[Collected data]
+ + + +
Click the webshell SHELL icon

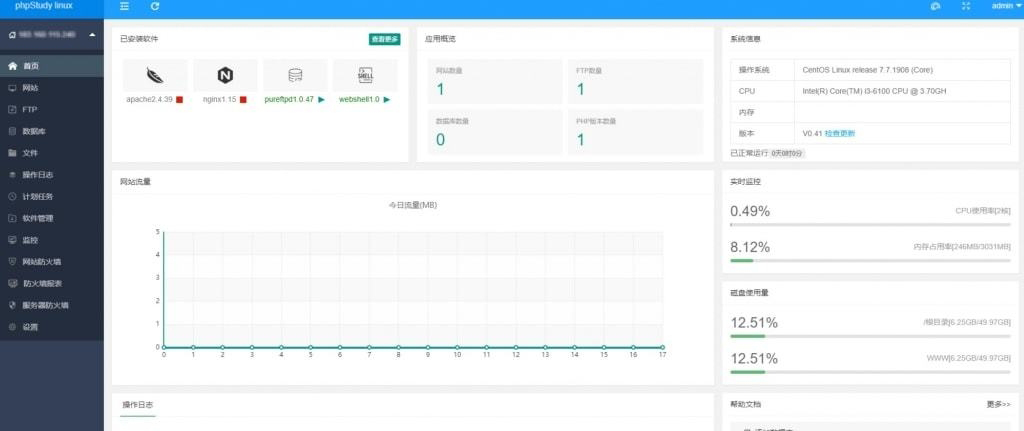tap(365, 75)
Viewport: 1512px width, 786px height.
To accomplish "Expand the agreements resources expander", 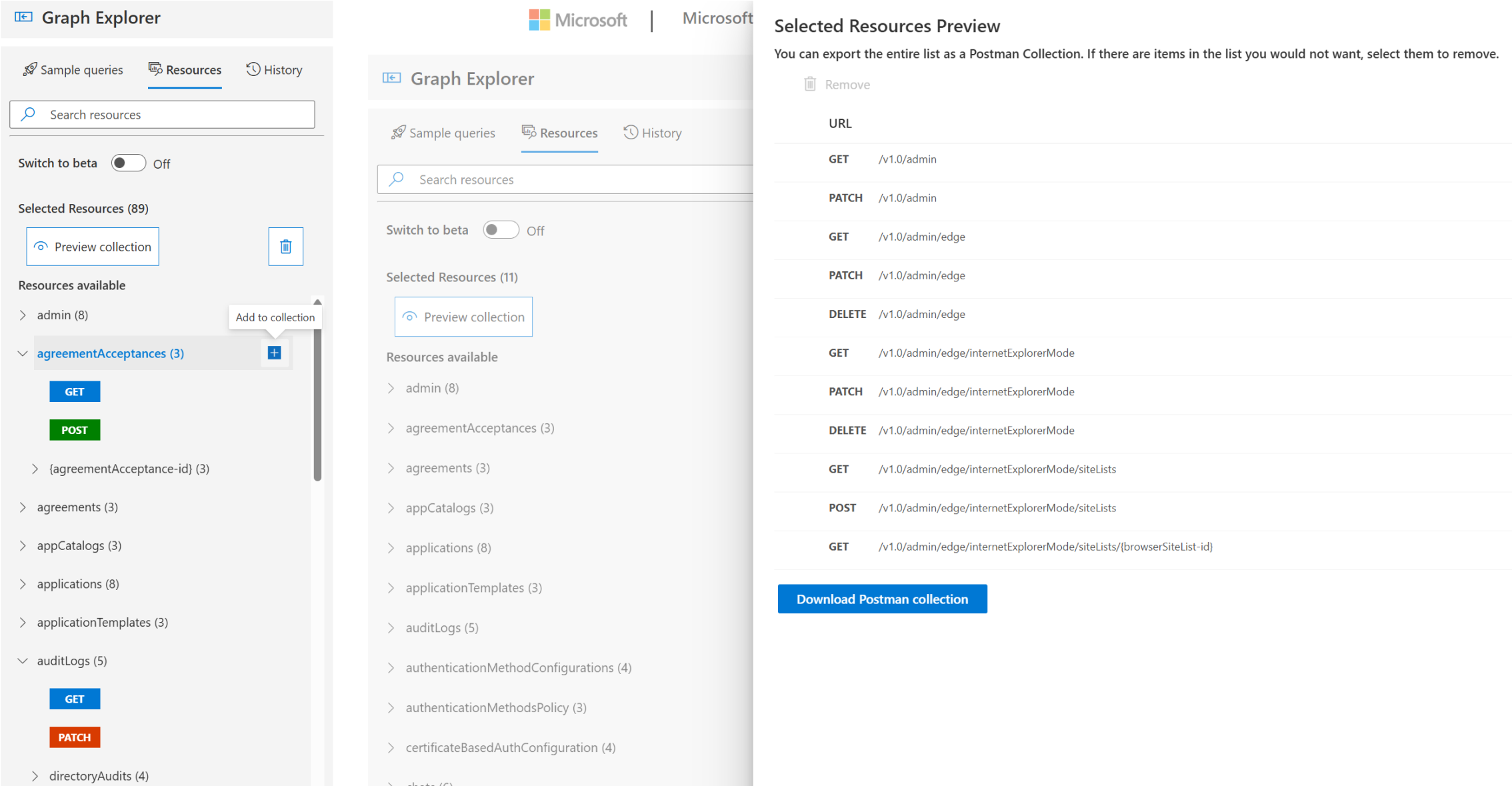I will [x=22, y=506].
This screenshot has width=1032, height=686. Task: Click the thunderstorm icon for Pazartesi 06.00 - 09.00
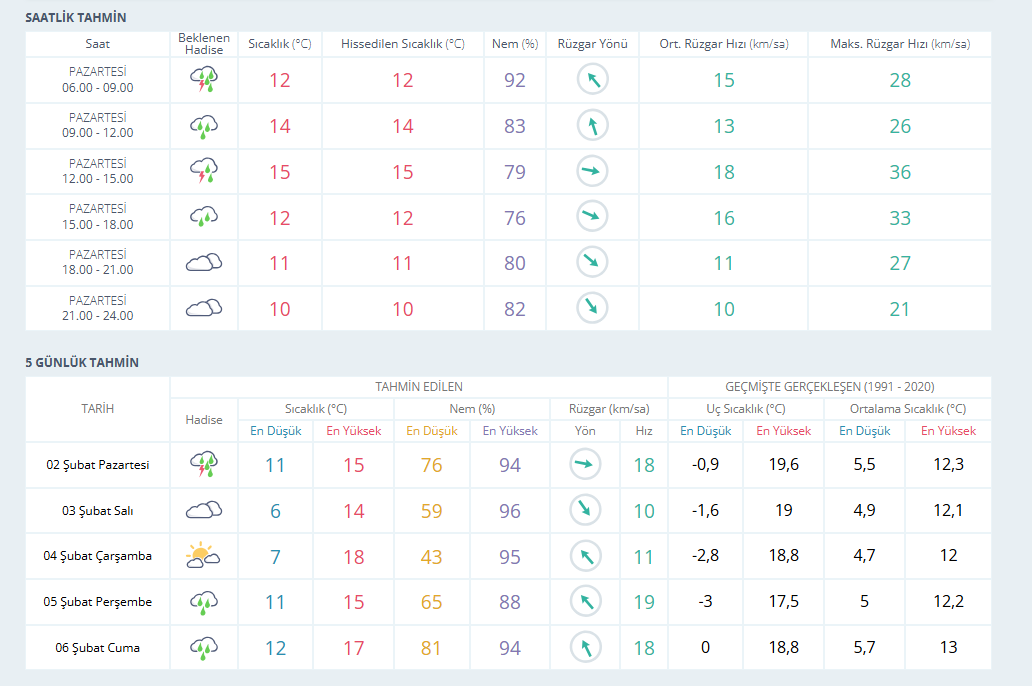(x=204, y=80)
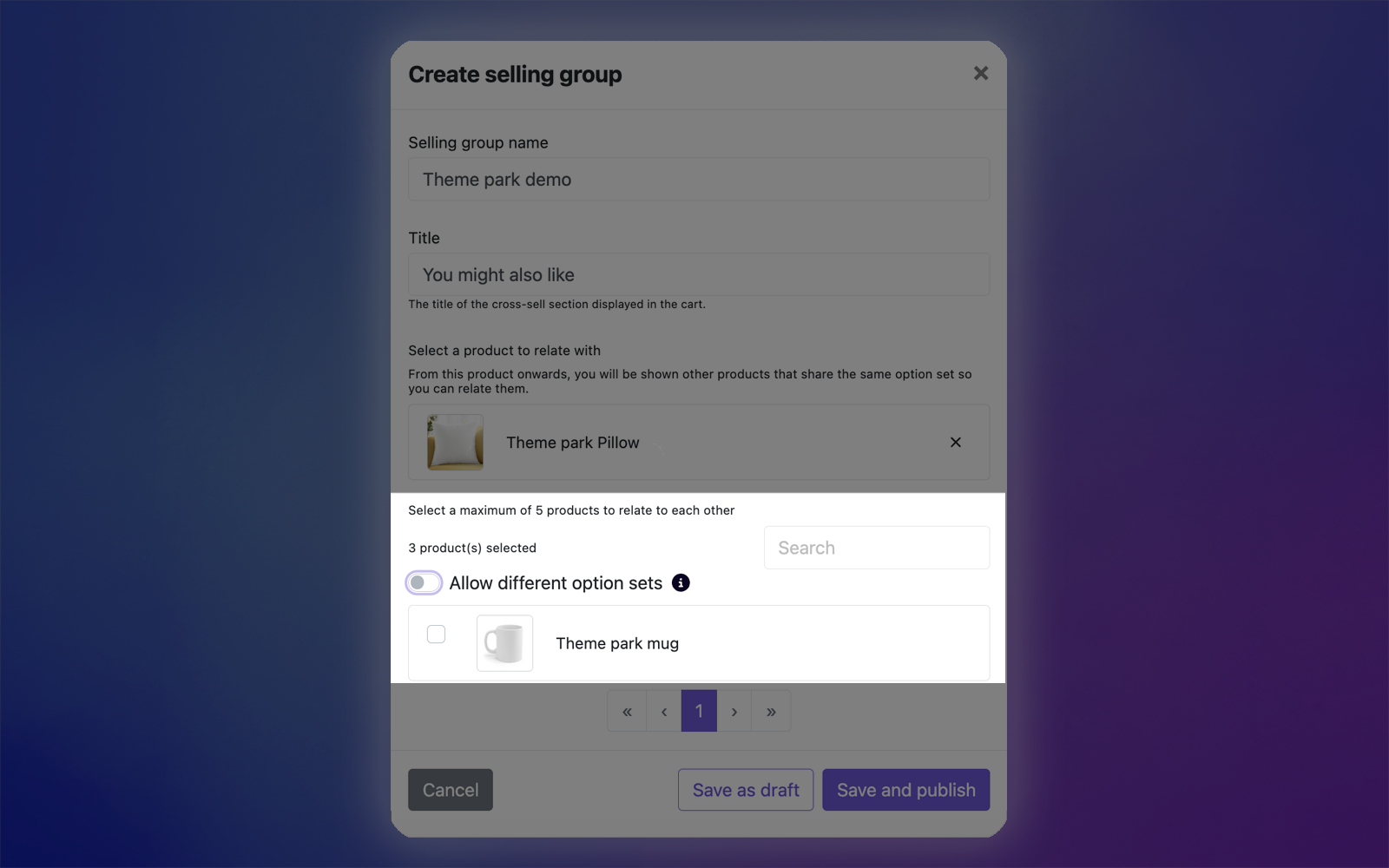The image size is (1389, 868).
Task: Select the Theme park mug product name
Action: [x=617, y=643]
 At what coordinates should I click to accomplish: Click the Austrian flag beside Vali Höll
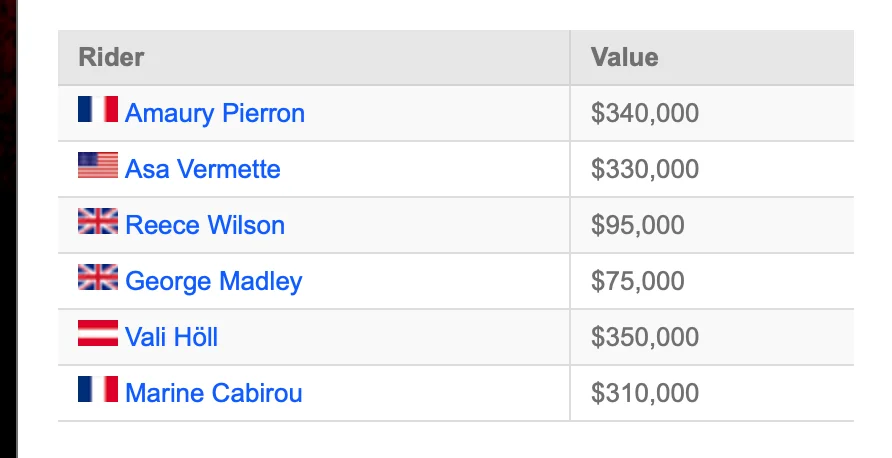(98, 333)
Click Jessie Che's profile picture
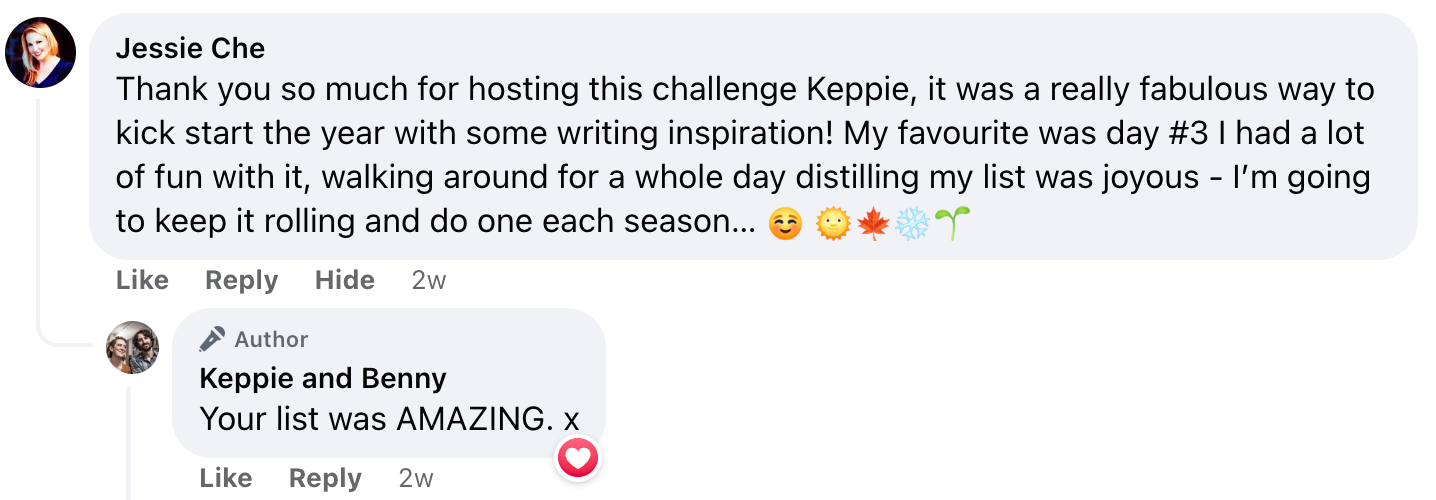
+ + + +
→ **Exercise aim**:
Your answer must be exactly the lines from the one with "This screenshot has" through the last line of the entries, both included, with no pictures; please add nothing else.

→ **Result of this task**:
This screenshot has width=1032, height=686. Task: Click the thunderstorm icon for Pazartesi 06.00 - 09.00
(x=204, y=80)
The image size is (1389, 868).
Task: Select the Theme park mug product name
Action: [x=617, y=643]
 At what coordinates should I click to accomplish: Click the Austrian flag beside Vali Höll
(98, 333)
Click Jessie Che's profile picture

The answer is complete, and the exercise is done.